Three men, all wearing the brown cassocks of the local priesthood, looked up when she walked in. None of them was Lawgrave. Every one of them frowned.

"The library is barred to women,” one said. He was a tall slender man whose pale blue eyes gleamed with power and malice.

"The library is barred to the secular,” the second told her. He was a fat man who looked like he should be the happy joking type. But he wasn't happy or joking now.

"What the hell do you want?” demanded the third. Despite his robes, he didn't look like a priest at all. He was built like a bodybuilder and his head seemed planted directly into his shoulders.

Ellie dumped her gemstones on one of the tables. “I am a mage and have every right to be here. The library was built by mages, not by the church."

At least she thought so. Some of the symbols built into the brick and timber structure were very similar to the Celtic-style knots that formed the protective boundary to the pattern that had brought her to this universe. And those, according to Lawgrave, had come from earlier faiths than the one that currently dominated.
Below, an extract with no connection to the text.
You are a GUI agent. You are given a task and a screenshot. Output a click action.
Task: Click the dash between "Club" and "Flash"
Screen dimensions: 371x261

"Is that right?” The second priest wasn't asking her. He turned his attention to the third, rudest, priest.

Father Muscles shrugged. “Ancient history. We're in control now. And the presence of women still distracts us from our meditations."

"Proper attitude should take care of that problem,” Ellie said. “Concentrate on your breathing and free your mind of distractions."

"We aren't interested in your pagan notions of prayer,” the big priest told her. He took another step toward her as if he intended to throw her out physically.

It had been a rough couple of months and Ellie had gotten out of practice at taking crap. “I'd hate to spill your blood in this nice library."

"You could try."

The fat priest whispered something to the bodybuilder.

"Really? She's that—oh.” He turned his attention back to her. “Uh, so, what do you want?"

"I'm looking for Father Lawgrave."

The tall thin one giggled. “She's not the only one."

"What's that supposed to mean?"

The thin one avoided her glare and picked up one of the books, pretending to be interested in its intricate cover. “Lawgrave came back to the monastery, then he sort of vanished. Nobody knows where he's gone. The bishop had half the acolytes running around the city looking for him."

He looked like he was telling the truth and the other priests nodded although Father Muscles gave her an unfriendly glare.

"If you see him, tell him Ellie is looking for him."

"Right."

They moved to the side to let her leave but Ellie figured, since she was here, she might as well do a little research.

They weren't happy about it, but big-muscles didn't say anything and she picked up her jewels and browsed the shelves.

It would have been handy if one of the books had been named something like
Magical Aspects of Royal Coronation
, but Ellie wasn't counting on it. She didn't find it, either. And there was nothing about crowning in the basic spell pattern books.